Point 2: The subject itself is not sensorially cognizable as an object.
Commentary: The subject does not appear in the world of appearances, so it is not known.
Point 3: Metaphysically unacceptable
Commentary: Metaphysics as the ultimate science claims to know what is true always and everywhere, in any possible world. As such, its tenets are certain, unlike physics, whose theories are always in principle falsifiable.
Point 4: There is no valid evidence for the existence of an external world
Commentary: Since what we call the “external” world is what appears in consciousness, which must be the consciousness of some sentient being, the external world is the sentient being.
Note: This does not mean that there is no objective world; the objective world is precisely what appears in consciousness.
Point 5: There is no factual evidence for the existence of sentient beings
Commentary: Of course, by this standard, only objects can appear in consciousness, not subjects. Therefore, the “subject” appears in consciousness as a concept. So who is there to be conscious?
Point 6: The definition of consciousness
Commentary: Consciousness can not be defined or demonstrated or pointed out. Metaphysically, consciousness is the manifested aspect of the unmanifested. This is consistent with what we learned from Guenon’s Multiple States of Being. So consciousness is beyond all concepts and there is no thing that the word “consciousness” can refer to. Consciousness is properly basic and is inexplicable in terms of something simpler. Therefore, it is fruitless to ask such questions as why do possibilities manifest?

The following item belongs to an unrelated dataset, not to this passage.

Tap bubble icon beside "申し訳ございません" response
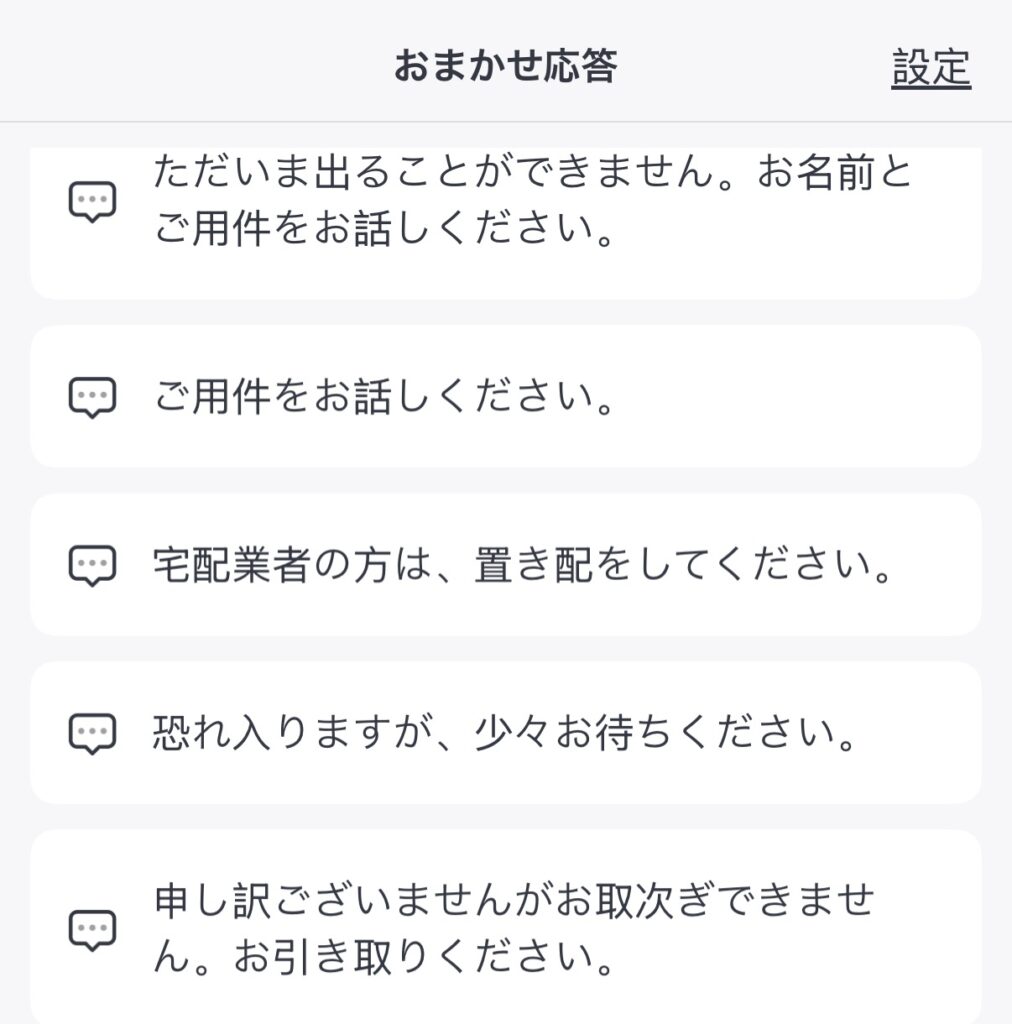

Point 7: Consciousness as absence
Commentary: Consciousness is not a “thing”. Rather, it is the clearing in which things (beings) appear. In consciousness, things are unconcealed (from unmanifested to manifested) and become present to us. This unconcealing (non-action, wei wu) is not the same as a “projecting” by the Mind of the world into consciousness. We take this unconcealing as the “real” world, failing to realize the infinite possibilities that remain concealed; clearly, if something is appearing in one way it is not appearing in myriad other possible ways. We identify with this limited world and maintain its communal existence by immersion in everydayness. Idle chit-chat and the popular media and culture serve to reinforce this limited view. We focus on novelty and fashions and celebrity gossip. Instead of seeing the Infinitude of reality as it is, we are constantly checking to see what “They” think, whether the “they” be our family, group, or whatever social unit we identify with.
Point 8: Intuition
Commentary: This is the answer to point 3 — the truth of metaphysics is not something that can be expressed mathematically, scientifically, conceptually, verbally, or logically (although it is logical). It must be grasped all at once in intuition. The phenomenal (apparent) universe is the noumenon manifesting in the consciousness of a self which itself is not an object in the phenomenal universe and so must be the noumenon itself.
Please be relevant.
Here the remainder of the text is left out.